◆ Set exercise
Copy out the rows below word for word, starting with the line that contains "Describe the element at coordinates (1305, 40)" and going on through the line that contains "Image resolution: width=1456 pixels, height=819 pixels. In", both included.

◆ Recorded information
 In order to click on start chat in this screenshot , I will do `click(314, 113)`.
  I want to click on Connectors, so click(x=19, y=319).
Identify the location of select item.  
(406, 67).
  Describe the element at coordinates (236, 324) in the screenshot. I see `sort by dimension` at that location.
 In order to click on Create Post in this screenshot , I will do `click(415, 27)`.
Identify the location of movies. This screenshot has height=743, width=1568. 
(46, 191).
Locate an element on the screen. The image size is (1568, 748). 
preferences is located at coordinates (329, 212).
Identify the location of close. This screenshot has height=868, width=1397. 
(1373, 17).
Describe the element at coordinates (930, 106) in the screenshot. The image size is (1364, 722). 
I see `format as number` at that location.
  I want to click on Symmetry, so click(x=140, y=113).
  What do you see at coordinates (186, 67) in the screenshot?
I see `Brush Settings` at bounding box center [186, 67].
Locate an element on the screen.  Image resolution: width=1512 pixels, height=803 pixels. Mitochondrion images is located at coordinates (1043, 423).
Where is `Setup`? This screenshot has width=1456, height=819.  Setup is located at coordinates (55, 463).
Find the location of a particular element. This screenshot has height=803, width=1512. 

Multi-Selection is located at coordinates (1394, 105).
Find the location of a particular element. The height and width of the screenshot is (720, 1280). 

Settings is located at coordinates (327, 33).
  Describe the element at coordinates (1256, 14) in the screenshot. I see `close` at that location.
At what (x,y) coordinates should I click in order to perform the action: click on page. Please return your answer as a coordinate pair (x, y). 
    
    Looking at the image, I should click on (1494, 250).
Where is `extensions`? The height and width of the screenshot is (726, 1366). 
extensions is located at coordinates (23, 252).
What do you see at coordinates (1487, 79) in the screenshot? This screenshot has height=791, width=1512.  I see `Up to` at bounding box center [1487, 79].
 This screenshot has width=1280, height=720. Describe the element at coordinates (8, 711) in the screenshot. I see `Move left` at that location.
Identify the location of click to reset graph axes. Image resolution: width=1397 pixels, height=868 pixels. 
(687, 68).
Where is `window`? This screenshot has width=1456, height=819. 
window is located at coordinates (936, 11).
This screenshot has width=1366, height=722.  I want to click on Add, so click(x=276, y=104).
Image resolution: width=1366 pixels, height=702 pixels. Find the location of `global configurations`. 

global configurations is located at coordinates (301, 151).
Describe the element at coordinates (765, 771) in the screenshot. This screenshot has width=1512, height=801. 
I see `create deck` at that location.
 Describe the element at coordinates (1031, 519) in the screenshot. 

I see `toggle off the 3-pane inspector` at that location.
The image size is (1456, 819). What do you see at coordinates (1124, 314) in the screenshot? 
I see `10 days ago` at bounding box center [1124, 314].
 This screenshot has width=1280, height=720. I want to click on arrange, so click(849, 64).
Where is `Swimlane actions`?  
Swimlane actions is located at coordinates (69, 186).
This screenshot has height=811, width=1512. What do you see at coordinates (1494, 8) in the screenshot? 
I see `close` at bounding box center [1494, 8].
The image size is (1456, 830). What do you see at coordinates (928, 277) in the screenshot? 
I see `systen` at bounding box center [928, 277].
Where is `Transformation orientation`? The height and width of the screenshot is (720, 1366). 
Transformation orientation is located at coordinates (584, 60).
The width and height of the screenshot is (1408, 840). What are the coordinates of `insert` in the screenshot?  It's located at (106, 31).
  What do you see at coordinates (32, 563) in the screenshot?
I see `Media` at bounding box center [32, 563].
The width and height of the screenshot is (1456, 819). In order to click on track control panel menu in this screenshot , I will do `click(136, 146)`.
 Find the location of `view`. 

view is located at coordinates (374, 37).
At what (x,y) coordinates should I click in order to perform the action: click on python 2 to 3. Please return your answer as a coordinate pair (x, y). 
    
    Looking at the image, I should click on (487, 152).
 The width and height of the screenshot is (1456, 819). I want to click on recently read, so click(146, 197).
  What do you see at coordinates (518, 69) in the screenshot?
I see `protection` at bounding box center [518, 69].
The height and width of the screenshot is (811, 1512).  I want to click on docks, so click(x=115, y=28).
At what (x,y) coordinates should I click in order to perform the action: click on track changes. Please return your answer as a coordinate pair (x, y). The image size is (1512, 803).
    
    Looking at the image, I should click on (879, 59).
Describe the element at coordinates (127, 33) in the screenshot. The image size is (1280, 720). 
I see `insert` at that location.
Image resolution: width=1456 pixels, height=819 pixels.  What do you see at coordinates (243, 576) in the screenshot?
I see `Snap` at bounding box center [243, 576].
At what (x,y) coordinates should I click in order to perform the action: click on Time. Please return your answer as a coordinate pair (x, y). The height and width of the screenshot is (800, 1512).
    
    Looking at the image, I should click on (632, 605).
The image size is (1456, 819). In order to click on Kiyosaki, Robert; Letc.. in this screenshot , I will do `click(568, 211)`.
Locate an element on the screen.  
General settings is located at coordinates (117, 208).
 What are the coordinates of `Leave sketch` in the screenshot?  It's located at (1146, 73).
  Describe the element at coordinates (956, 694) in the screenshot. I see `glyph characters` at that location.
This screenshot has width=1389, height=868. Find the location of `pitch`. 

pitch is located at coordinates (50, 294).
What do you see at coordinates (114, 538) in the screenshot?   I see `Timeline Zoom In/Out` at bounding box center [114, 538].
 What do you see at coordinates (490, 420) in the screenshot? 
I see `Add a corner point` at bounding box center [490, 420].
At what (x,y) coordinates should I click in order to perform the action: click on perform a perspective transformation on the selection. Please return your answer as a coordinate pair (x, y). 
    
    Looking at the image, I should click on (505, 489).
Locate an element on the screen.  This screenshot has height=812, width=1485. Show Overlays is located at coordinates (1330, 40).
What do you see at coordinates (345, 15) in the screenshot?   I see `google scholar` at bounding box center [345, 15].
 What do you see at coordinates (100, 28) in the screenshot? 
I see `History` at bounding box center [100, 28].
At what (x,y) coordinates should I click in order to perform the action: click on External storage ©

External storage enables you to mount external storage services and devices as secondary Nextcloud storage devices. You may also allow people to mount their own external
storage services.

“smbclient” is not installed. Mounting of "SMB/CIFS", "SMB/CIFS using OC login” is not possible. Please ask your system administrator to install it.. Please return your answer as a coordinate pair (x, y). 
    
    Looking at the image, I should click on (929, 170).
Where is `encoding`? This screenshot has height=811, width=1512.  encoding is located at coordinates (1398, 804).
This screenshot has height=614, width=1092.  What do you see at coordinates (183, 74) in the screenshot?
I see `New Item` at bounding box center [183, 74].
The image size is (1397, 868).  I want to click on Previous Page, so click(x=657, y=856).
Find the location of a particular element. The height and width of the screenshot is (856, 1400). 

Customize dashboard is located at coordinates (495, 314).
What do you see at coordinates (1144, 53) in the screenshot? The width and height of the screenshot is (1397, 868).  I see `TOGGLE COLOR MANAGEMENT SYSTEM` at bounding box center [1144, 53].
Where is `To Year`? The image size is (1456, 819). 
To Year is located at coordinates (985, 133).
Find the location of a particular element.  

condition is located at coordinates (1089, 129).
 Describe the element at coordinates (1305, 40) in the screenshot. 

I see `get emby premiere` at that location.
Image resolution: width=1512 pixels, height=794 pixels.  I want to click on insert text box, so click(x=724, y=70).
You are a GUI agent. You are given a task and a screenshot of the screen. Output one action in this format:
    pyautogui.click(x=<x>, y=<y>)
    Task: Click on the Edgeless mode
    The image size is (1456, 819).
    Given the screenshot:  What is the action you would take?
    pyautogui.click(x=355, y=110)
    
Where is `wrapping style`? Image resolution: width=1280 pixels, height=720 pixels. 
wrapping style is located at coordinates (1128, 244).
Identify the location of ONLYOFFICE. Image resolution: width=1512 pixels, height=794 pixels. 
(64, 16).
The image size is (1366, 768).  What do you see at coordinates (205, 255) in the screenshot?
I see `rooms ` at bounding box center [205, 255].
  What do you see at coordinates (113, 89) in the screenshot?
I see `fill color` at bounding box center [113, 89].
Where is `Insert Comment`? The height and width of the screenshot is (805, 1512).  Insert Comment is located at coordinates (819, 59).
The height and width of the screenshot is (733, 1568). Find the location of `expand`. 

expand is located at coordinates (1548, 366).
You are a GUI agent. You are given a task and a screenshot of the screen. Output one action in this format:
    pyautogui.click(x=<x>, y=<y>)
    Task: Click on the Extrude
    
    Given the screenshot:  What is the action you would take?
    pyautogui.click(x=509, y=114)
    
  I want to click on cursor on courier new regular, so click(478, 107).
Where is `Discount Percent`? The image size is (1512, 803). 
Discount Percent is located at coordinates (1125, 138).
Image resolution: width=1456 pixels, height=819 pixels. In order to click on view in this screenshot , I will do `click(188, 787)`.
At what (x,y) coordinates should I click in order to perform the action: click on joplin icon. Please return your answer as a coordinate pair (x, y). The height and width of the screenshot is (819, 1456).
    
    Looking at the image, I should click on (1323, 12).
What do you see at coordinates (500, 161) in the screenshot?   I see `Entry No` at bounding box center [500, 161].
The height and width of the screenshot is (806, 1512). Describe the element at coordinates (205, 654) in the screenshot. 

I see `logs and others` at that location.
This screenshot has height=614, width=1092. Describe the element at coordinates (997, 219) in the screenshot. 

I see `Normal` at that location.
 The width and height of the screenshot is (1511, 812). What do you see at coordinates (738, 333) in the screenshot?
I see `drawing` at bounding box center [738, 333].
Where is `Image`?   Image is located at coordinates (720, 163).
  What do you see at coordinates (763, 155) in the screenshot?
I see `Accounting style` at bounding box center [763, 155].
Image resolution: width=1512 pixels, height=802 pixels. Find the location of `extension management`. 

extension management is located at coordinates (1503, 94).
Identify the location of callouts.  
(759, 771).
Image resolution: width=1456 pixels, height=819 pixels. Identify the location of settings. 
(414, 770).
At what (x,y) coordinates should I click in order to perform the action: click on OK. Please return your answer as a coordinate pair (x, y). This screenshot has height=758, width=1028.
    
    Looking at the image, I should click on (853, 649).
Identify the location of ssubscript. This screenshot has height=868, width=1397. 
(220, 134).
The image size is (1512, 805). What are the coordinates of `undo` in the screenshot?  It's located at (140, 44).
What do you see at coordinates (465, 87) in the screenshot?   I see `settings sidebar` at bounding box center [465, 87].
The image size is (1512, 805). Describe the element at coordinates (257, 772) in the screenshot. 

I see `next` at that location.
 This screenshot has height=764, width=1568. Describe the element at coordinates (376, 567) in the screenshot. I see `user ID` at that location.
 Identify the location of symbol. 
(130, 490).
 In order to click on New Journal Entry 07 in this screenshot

◆ Result
 Describe the element at coordinates (1305, 40) in the screenshot. 

I see `get emby premiere` at that location.
Image resolution: width=1512 pixels, height=794 pixels.  I want to click on insert text box, so click(x=724, y=70).
You are a GUI agent. You are given a task and a screenshot of the screen. Output one action in this format:
    pyautogui.click(x=<x>, y=<y>)
    Task: Click on the Edgeless mode
    The image size is (1456, 819).
    Given the screenshot:  What is the action you would take?
    pyautogui.click(x=355, y=110)
    
Where is `wrapping style`? Image resolution: width=1280 pixels, height=720 pixels. 
wrapping style is located at coordinates (1128, 244).
Identify the location of ONLYOFFICE. Image resolution: width=1512 pixels, height=794 pixels. 
(64, 16).
The image size is (1366, 768).  What do you see at coordinates (205, 255) in the screenshot?
I see `rooms ` at bounding box center [205, 255].
  What do you see at coordinates (113, 89) in the screenshot?
I see `fill color` at bounding box center [113, 89].
Where is `Insert Comment`? The height and width of the screenshot is (805, 1512).  Insert Comment is located at coordinates (819, 59).
The height and width of the screenshot is (733, 1568). Find the location of `expand`. 

expand is located at coordinates (1548, 366).
You are a GUI agent. You are given a task and a screenshot of the screen. Output one action in this format:
    pyautogui.click(x=<x>, y=<y>)
    Task: Click on the Extrude
    
    Given the screenshot:  What is the action you would take?
    pyautogui.click(x=509, y=114)
    
  I want to click on cursor on courier new regular, so click(478, 107).
Where is `Discount Percent`? The image size is (1512, 803). 
Discount Percent is located at coordinates (1125, 138).
Image resolution: width=1456 pixels, height=819 pixels. In order to click on view in this screenshot , I will do `click(188, 787)`.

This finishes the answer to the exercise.